▶ _Task directions_: Copy out the items below, renaming "GUI agent" to "screen assistant" wherever it appears and changing nothing else.

Click-target data:
>>>
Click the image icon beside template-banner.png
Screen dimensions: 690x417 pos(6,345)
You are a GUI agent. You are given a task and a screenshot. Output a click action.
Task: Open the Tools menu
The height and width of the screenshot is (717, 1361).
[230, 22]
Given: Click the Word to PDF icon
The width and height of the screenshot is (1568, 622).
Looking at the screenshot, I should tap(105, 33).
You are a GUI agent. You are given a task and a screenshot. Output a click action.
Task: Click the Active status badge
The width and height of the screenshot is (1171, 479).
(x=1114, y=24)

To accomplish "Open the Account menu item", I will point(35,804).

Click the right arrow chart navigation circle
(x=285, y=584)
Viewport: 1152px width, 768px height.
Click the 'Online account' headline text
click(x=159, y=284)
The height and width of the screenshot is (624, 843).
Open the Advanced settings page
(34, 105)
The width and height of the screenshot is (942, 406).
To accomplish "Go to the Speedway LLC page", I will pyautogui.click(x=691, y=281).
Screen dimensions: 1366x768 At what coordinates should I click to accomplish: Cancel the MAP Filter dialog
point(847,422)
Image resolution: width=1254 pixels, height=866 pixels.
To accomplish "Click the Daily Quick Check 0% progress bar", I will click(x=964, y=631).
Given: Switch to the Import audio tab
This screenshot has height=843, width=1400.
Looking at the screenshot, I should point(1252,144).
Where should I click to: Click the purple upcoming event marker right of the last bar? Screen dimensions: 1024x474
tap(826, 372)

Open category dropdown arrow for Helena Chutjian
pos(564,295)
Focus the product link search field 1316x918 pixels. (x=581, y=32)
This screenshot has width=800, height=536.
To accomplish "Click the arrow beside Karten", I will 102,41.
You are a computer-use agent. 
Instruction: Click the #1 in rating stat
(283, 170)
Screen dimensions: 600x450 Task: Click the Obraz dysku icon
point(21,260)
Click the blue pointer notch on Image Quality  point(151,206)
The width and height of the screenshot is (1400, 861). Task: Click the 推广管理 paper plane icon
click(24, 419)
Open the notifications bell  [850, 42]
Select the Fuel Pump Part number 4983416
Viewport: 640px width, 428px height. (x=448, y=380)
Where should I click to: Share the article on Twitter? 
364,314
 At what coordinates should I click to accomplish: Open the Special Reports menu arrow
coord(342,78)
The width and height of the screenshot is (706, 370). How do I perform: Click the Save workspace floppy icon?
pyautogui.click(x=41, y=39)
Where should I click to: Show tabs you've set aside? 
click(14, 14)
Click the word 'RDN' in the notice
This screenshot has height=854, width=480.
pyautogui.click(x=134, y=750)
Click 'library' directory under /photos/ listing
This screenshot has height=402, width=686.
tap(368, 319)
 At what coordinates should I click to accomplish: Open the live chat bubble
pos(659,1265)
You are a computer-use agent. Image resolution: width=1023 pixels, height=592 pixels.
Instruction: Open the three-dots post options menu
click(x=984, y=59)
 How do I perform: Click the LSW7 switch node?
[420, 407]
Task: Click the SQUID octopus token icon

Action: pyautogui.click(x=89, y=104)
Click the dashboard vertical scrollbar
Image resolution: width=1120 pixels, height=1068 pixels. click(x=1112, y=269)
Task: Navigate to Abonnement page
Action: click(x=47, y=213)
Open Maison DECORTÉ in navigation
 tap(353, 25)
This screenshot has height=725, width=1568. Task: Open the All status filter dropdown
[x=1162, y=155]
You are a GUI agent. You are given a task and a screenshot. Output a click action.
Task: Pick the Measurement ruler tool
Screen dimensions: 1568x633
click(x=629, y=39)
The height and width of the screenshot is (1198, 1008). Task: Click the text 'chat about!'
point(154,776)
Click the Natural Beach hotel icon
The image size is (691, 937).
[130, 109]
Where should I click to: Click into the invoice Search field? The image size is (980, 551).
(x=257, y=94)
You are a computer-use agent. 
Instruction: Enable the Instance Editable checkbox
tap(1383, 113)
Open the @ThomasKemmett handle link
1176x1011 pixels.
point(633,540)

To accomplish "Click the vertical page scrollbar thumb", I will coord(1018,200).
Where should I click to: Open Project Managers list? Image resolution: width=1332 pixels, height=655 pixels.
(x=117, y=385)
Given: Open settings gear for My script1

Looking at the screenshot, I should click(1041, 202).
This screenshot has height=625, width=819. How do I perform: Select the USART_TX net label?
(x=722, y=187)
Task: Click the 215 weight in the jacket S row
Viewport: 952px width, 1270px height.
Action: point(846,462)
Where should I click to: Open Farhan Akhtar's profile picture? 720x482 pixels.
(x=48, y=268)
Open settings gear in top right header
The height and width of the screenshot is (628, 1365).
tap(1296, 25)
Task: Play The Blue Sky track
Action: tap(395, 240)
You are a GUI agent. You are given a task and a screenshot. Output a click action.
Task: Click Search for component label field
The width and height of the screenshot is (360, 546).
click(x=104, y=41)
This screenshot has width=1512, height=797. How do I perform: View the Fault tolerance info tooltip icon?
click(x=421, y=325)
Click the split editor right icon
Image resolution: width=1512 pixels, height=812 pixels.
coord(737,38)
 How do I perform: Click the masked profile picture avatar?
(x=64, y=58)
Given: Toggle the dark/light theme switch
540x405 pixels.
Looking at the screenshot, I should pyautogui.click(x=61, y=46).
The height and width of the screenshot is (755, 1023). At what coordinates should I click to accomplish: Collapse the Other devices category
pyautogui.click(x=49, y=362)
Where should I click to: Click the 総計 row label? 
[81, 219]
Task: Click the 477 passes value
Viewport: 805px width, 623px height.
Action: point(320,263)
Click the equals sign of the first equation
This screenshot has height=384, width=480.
<<<
▶ _Answer for this exercise_:
Click the image icon beside template-banner.png
Screen dimensions: 690x417 pos(6,345)
You are a screen assistant. You are given a task and a screenshot. Output a click action.
Task: Open the Tools menu
The height and width of the screenshot is (717, 1361).
[230, 22]
Given: Click the Word to PDF icon
The width and height of the screenshot is (1568, 622).
Looking at the screenshot, I should tap(105, 33).
You are a screen assistant. You are given a task and a screenshot. Output a click action.
Task: Click the Active status badge
The width and height of the screenshot is (1171, 479).
(x=1114, y=24)

To accomplish "Open the Account menu item", I will point(35,804).

Click the right arrow chart navigation circle
(x=285, y=584)
Viewport: 1152px width, 768px height.
Click the 'Online account' headline text
click(x=159, y=284)
The height and width of the screenshot is (624, 843).
Open the Advanced settings page
(34, 105)
The width and height of the screenshot is (942, 406).
To accomplish "Go to the Speedway LLC page", I will pyautogui.click(x=691, y=281).
Screen dimensions: 1366x768 At what coordinates should I click to accomplish: Cancel the MAP Filter dialog
point(847,422)
Image resolution: width=1254 pixels, height=866 pixels.
To accomplish "Click the Daily Quick Check 0% progress bar", I will click(x=964, y=631).
Given: Switch to the Import audio tab
This screenshot has height=843, width=1400.
Looking at the screenshot, I should point(1252,144).
Where should I click to: Click the purple upcoming event marker right of the last bar? Screen dimensions: 1024x474
tap(826, 372)

Open category dropdown arrow for Helena Chutjian
pos(564,295)
Focus the product link search field 1316x918 pixels. (x=581, y=32)
This screenshot has width=800, height=536.
To accomplish "Click the arrow beside Karten", I will 102,41.
You are a computer-use agent. 
Instruction: Click the #1 in rating stat
(283, 170)
Screen dimensions: 600x450 Task: Click the Obraz dysku icon
point(21,260)
Click the blue pointer notch on Image Quality  point(151,206)
The width and height of the screenshot is (1400, 861). Task: Click the 推广管理 paper plane icon
click(24, 419)
Open the notifications bell  [850, 42]
Select the Fuel Pump Part number 4983416
Viewport: 640px width, 428px height. (x=448, y=380)
Where should I click to: Share the article on Twitter? 
364,314
 At what coordinates should I click to accomplish: Open the Special Reports menu arrow
coord(342,78)
The width and height of the screenshot is (706, 370). How do I perform: Click the Save workspace floppy icon?
pyautogui.click(x=41, y=39)
Where should I click to: Show tabs you've set aside? 
click(14, 14)
Click the word 'RDN' in the notice
This screenshot has height=854, width=480.
pyautogui.click(x=134, y=750)
Click 'library' directory under /photos/ listing
This screenshot has height=402, width=686.
tap(368, 319)
 At what coordinates should I click to accomplish: Open the live chat bubble
pos(659,1265)
You are a computer-use agent. Image resolution: width=1023 pixels, height=592 pixels.
Instruction: Open the three-dots post options menu
click(x=984, y=59)
 How do I perform: Click the LSW7 switch node?
[420, 407]
Task: Click the SQUID octopus token icon

Action: pyautogui.click(x=89, y=104)
Click the dashboard vertical scrollbar
Image resolution: width=1120 pixels, height=1068 pixels. click(x=1112, y=269)
Task: Navigate to Abonnement page
Action: click(x=47, y=213)
Open Maison DECORTÉ in navigation
 tap(353, 25)
This screenshot has height=725, width=1568. Task: Open the All status filter dropdown
[x=1162, y=155]
You are a screen assistant. You are given a task and a screenshot. Output a click action.
Task: Pick the Measurement ruler tool
Screen dimensions: 1568x633
click(x=629, y=39)
The height and width of the screenshot is (1198, 1008). Task: Click the text 'chat about!'
point(154,776)
Click the Natural Beach hotel icon
The image size is (691, 937).
[130, 109]
Where should I click to: Click into the invoice Search field? The image size is (980, 551).
(x=257, y=94)
You are a computer-use agent. 
Instruction: Enable the Instance Editable checkbox
tap(1383, 113)
Open the @ThomasKemmett handle link
1176x1011 pixels.
point(633,540)

To accomplish "Click the vertical page scrollbar thumb", I will coord(1018,200).
Where should I click to: Open Project Managers list? Image resolution: width=1332 pixels, height=655 pixels.
(x=117, y=385)
Given: Open settings gear for My script1

Looking at the screenshot, I should click(1041, 202).
This screenshot has height=625, width=819. How do I perform: Select the USART_TX net label?
(x=722, y=187)
Task: Click the 215 weight in the jacket S row
Viewport: 952px width, 1270px height.
Action: point(846,462)
Where should I click to: Open Farhan Akhtar's profile picture? 720x482 pixels.
(x=48, y=268)
Open settings gear in top right header
The height and width of the screenshot is (628, 1365).
tap(1296, 25)
Task: Play The Blue Sky track
Action: tap(395, 240)
You are a screen assistant. You are given a task and a screenshot. Output a click action.
Task: Click Search for component label field
The width and height of the screenshot is (360, 546).
click(x=104, y=41)
This screenshot has width=1512, height=797. How do I perform: View the Fault tolerance info tooltip icon?
click(x=421, y=325)
Click the split editor right icon
Image resolution: width=1512 pixels, height=812 pixels.
coord(737,38)
 How do I perform: Click the masked profile picture avatar?
(x=64, y=58)
Given: Toggle the dark/light theme switch
540x405 pixels.
Looking at the screenshot, I should pyautogui.click(x=61, y=46).
The height and width of the screenshot is (755, 1023). At what coordinates should I click to accomplish: Collapse the Other devices category
pyautogui.click(x=49, y=362)
Where should I click to: Click the 総計 row label? 
[81, 219]
Task: Click the 477 passes value
Viewport: 805px width, 623px height.
Action: point(320,263)
Click the equals sign of the first equation
This screenshot has height=384, width=480.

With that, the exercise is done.